Paschal Donohoe, Directeur général et directeur de la gestion des connaissances du Groupe de la Banque mondiale, a souligné que les crises alimentaires résultent de la convergence de multiples facteurs, notamment les conflits, la volatilité des prix mondiaux et la recrudescence des événements météorologiques extrêmes.
« Ces chocs affectent en premier lieu et de manière disproportionnée les populations les plus vulnérables, ce qui rend la préparation indispensable. En s'appuyant sur des données améliorées, des outils plus performants et une intervention plus précoce, il est possible de renforcer la résilience, de protéger les populations, de soutenir l'emploi et de préserver les progrès en matière de développement. »

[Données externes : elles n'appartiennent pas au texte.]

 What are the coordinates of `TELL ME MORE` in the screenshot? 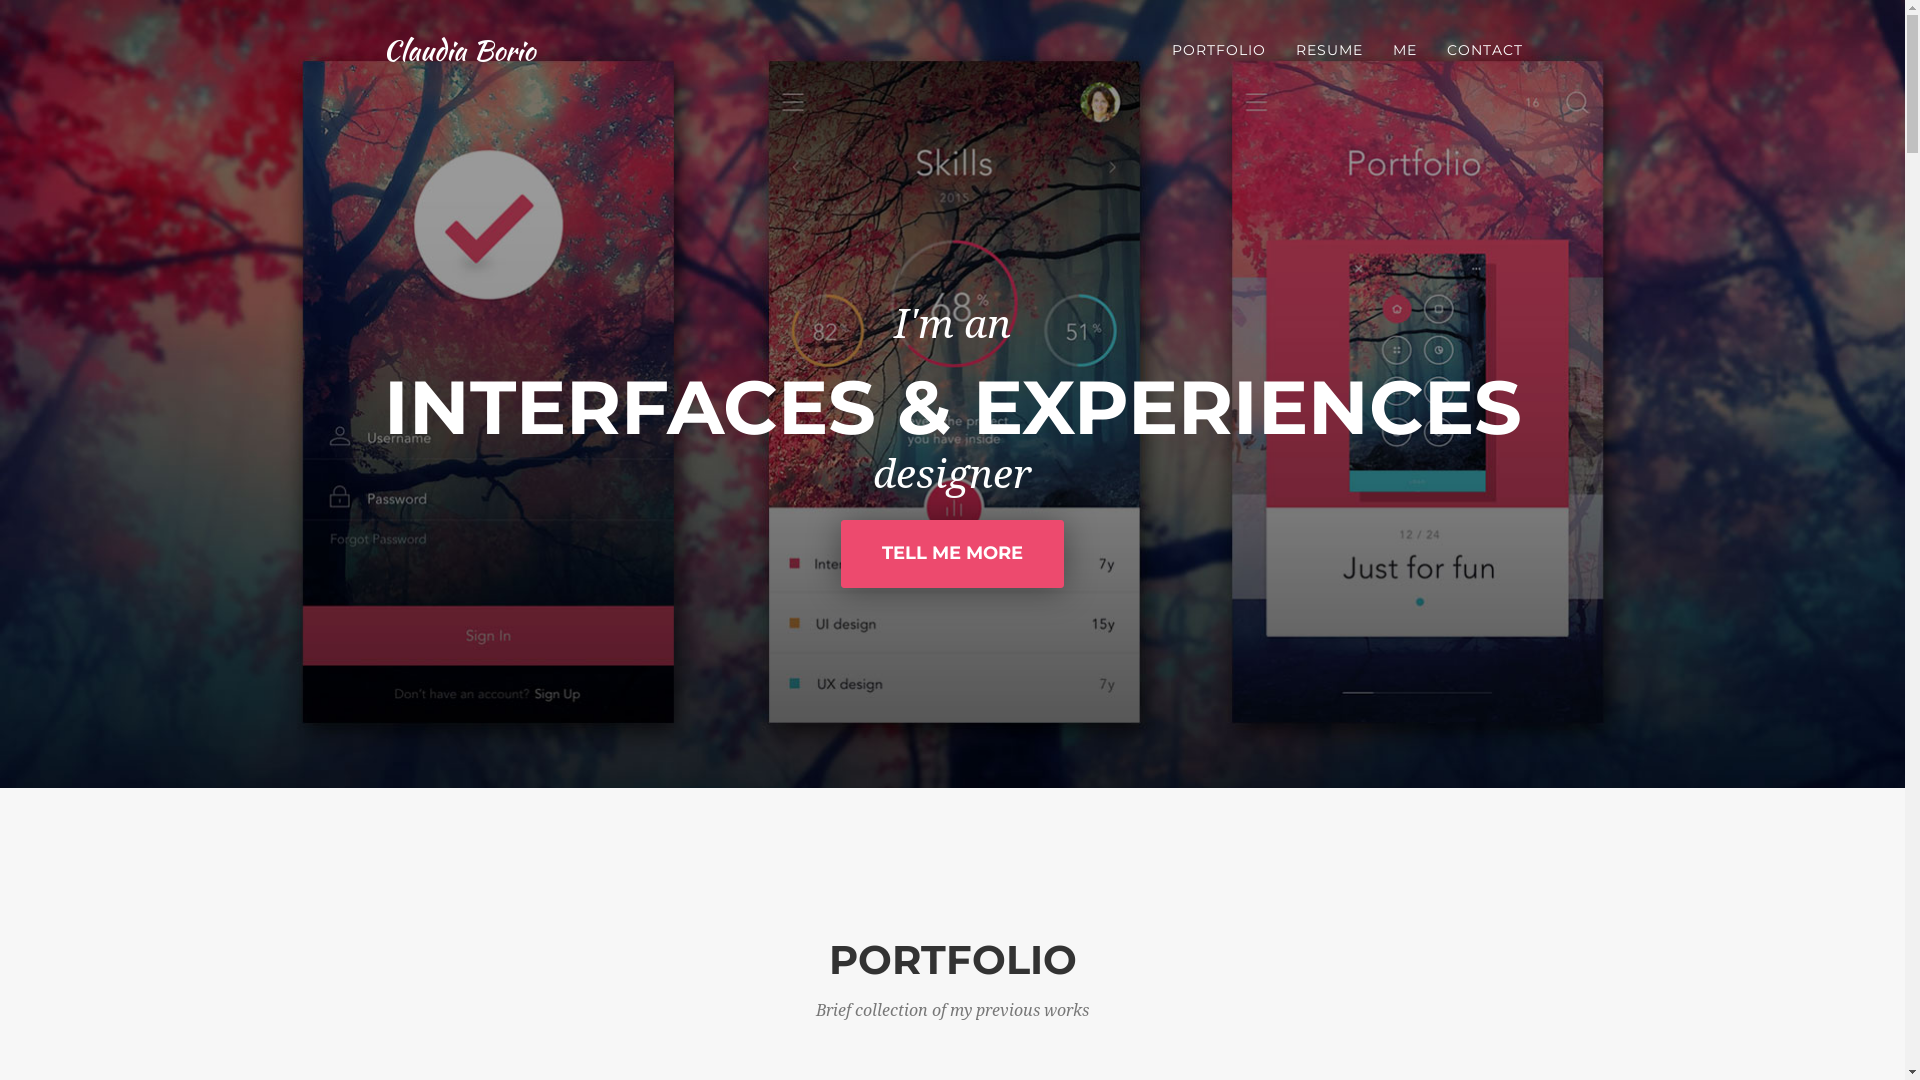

Cindy McCain, Directrice exécutive du Programme alimentaire mondial (PAM), a rappelé que le Rapport mondial sur les crises alimentaires met en évidence depuis dix ans l'ampleur alarmante de la faim dans le monde - une situation qui n'a cessé de s'aggraver.

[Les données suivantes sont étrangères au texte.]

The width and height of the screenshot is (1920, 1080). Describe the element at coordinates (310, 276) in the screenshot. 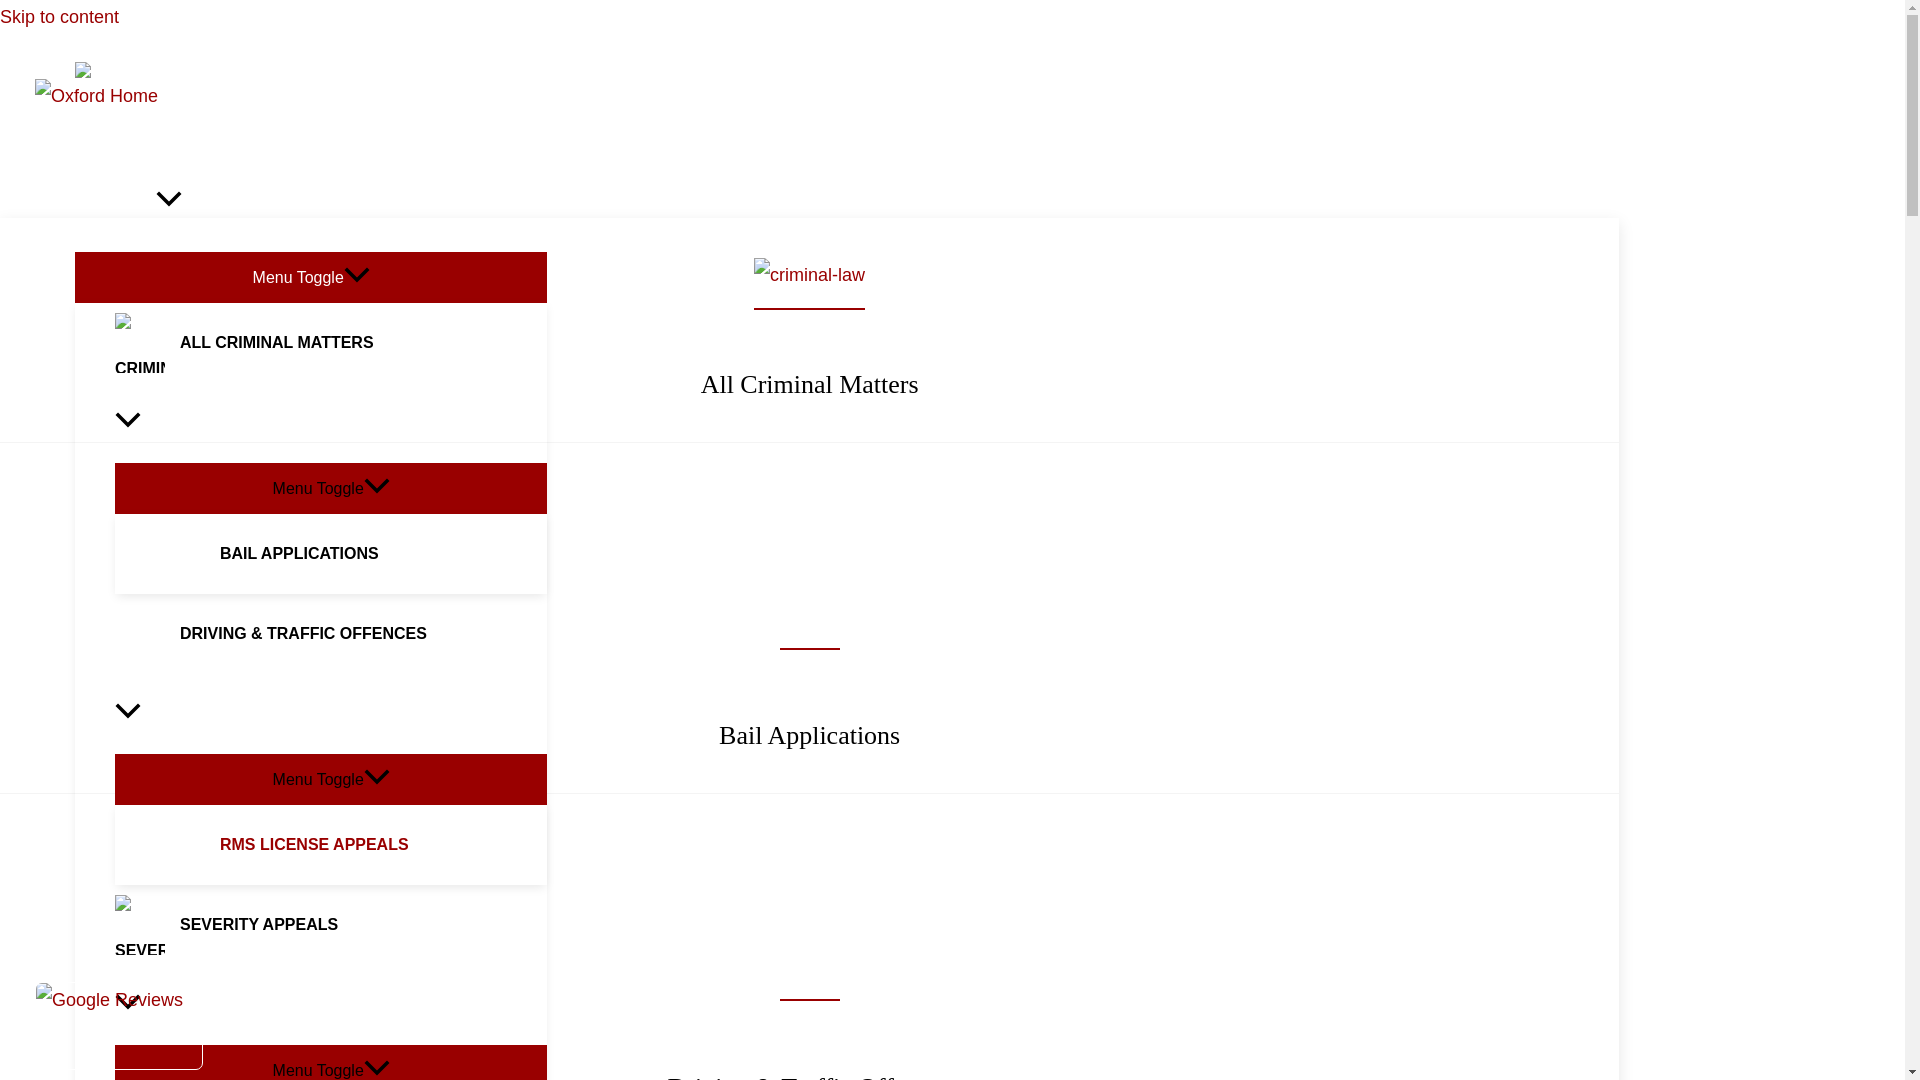

I see `Menu Toggle` at that location.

« La faim aiguë a doublé et des famines ont été déclarées dans deux régions. Les mêmes pays demeurent piégés dans un cycle dévastateur de la faim, alimenté par les conflits et aggravé par l'insuffisance des financements. Nous disposons pourtant de l'expertise, des capacités et des connaissances nécessaires pour rompre ce cycle, prévenir la famine et sauver d'innombrables vies. Ce qui est requis aujourd'hui, c'est un engagement collectif pour mettre fin aux conflits et la mobilisation des ressources nécessaires afin de générer un changement réel et durable. »
Helder da Costa, Secrétaire général du g7+, a souligné que les effets des crises alimentaires dans les pays touchés par les conflits s'inscrivent dans la durée, persistant bien au-delà des périodes de relative stabilisation du contexte mondial. « Le moment est venu non seulement d'intensifier notre réponse, mais aussi d'opérer un changement stratégique profond dans la manière dont nous analysons et abordons les crises alimentaires. Il est essentiel de passer d'une dépendance à l'aide d'urgence à une véritable autonomie, en investissant dans les systèmes alimentaires locaux, en levant les obstacles structurels et politiques à l'accès à la nourriture, et en alignant les efforts humanitaires, de développement et de consolidation de la paix au sein d'une approche cohérente. Une telle stratégie doit permettre de répondre à la fois aux besoins immédiats et aux causes profondes de l'insécurité alimentaire. »
Note à l'attention des rédacteurs
Les niveaux élevés d'insécurité alimentaire aiguë correspondent à la phase 3 ou supérieure de la Classification intégrée de la sécurité alimentaire (IPC) ou du Cadre harmonisé (CH), ou à des niveaux équivalents établis à partir de ces méthodologies et d'autres sources reconnues d'analyse de l'insécurité alimentaire aiguë mentionnées dans le rapport. Les populations classées à ces niveaux nécessitent une assistance d'urgence immédiate.
À propos du GNAFC
Le Réseau mondial contre les crises alimentaires (GNAFC) est une alliance internationale réunissant les Nations Unies, l'Union européenne, le ministère fédéral allemand de la Coopération économique et du Développement (BMZ), le ministère britannique des Affaires étrangères, du Commonwealth et du Développement (FCDO), le gouvernement irlandais, le g7+, ainsi que des organisations gouvernementales et non gouvernementales. Ensemble, ces partenaires œuvrent à la prévention et à la réponse aux crises alimentaires en s'appuyant sur des analyses fondées sur des données probantes et des interventions dont l'efficacité a été démontrée.